Mobilisasi Pendanaan Iklim dari Sektor Swasta

22 hours ago 8
Mobilisasi Pendanaan Iklim dari Sektor Swasta EXECUTIVE FORUM: Kepala Pusat Kebijakan Pembiayaan Perubahan Iklim dan Multilateral Badan Kebijakan Fiskal Kementerian Keuangan Boby Wahyu Hernawan (ketiga dari kiri) berbincang dengan (dari kiri) Direktur Pengawasan Emiten dan Perusahaan Publik I OJK M. M(MI/SUSANTO)

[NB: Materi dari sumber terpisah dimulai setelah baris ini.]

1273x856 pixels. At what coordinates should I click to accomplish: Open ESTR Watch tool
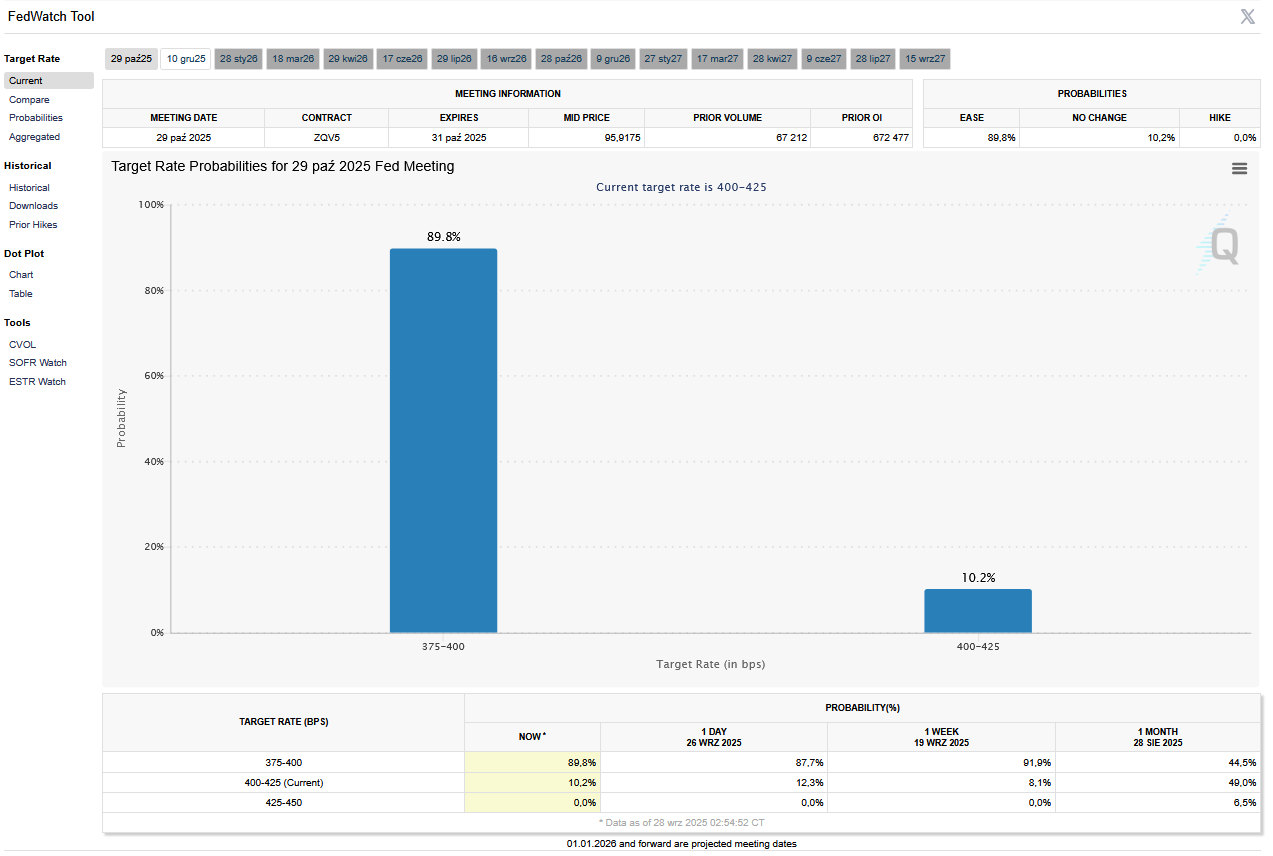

KONTRIBUSI sektor swasta dan lembaga keuangan sangat diperlukan dalam mengarahkan investasi ke proyek-proyek berkelanjutan serta berinovasi dalam skema pendanaan. Mobilisasi pendanaan dari sektor swasta untuk transisi energi menjadi faktor signifikan untuk mendorong pembangunan berkelanjutan. Hal ini disampaikan Kepala Pusat Kebijakan Pembiayaan Perubahan Iklim dan Multilateral Badan Kebijakan Fiskal (BKF) Kementerian Keuangan RI Boby Wahyu dalam acara Executive Forum: Kesiapan Dana Swasta Indonesia Dalam Pembiayaan Iklim di The Tribrata Hotel & Convention Center, Jakarta, Jumat (25/4).

“Mobilisasi pendanaan ini penting. Sektor swasta harus mengambil langkah proaktif untuk mengurangi emisi karbon, mengadopsi praktik berkelanjutan, dan berinvestasi dalam teknologi hijau,” ujar Boby.

Selain itu, Boby mendorong pelaku usaha untuk berperan dalam advokasi kebijakan transisi hijau. Menurutnya, pelaku bisnis harus mampu meningkatkan kesadaran konsumen terhadap jejak karbon dari produk atau jasa yang mereka gunakan.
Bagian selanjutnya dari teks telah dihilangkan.